AIM OF THE TASK - Scan the listing below and copy every line holding "Bride".

◇ ◇ ◇ ◇ ◇

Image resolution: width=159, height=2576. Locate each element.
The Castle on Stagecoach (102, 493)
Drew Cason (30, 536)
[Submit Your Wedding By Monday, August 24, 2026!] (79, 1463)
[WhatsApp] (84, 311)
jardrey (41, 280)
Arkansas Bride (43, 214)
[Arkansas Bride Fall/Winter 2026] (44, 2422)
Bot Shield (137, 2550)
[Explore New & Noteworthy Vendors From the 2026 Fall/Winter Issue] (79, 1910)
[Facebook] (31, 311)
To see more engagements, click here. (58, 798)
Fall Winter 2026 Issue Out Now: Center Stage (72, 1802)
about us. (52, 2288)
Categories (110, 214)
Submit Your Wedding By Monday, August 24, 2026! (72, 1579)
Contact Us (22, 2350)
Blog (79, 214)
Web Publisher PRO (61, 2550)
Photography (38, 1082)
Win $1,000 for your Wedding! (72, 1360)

◇ ◇ ◇ ◇ ◇

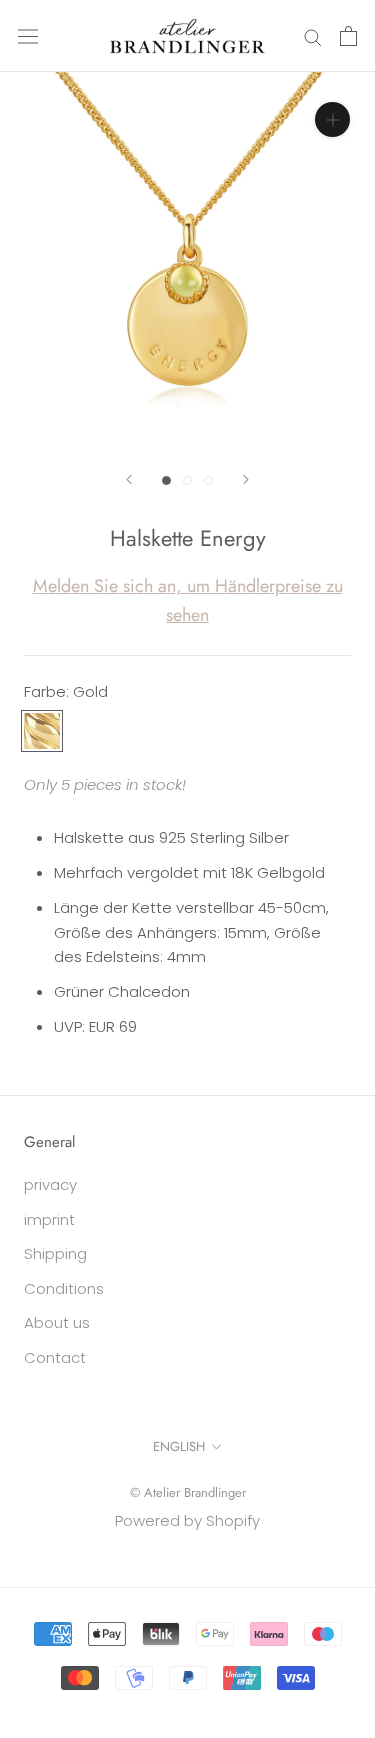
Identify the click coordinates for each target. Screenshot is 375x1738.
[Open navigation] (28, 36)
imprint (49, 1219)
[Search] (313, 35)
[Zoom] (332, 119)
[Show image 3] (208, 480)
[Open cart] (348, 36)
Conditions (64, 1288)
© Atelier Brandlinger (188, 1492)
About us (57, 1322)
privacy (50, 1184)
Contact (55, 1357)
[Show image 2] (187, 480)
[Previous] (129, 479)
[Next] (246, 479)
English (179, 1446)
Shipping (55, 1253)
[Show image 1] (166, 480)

◇ ◇ ◇ ◇ ◇

ANSWER BOX -
Arkansas Bride (43, 214)
[Arkansas Bride Fall/Winter 2026] (44, 2422)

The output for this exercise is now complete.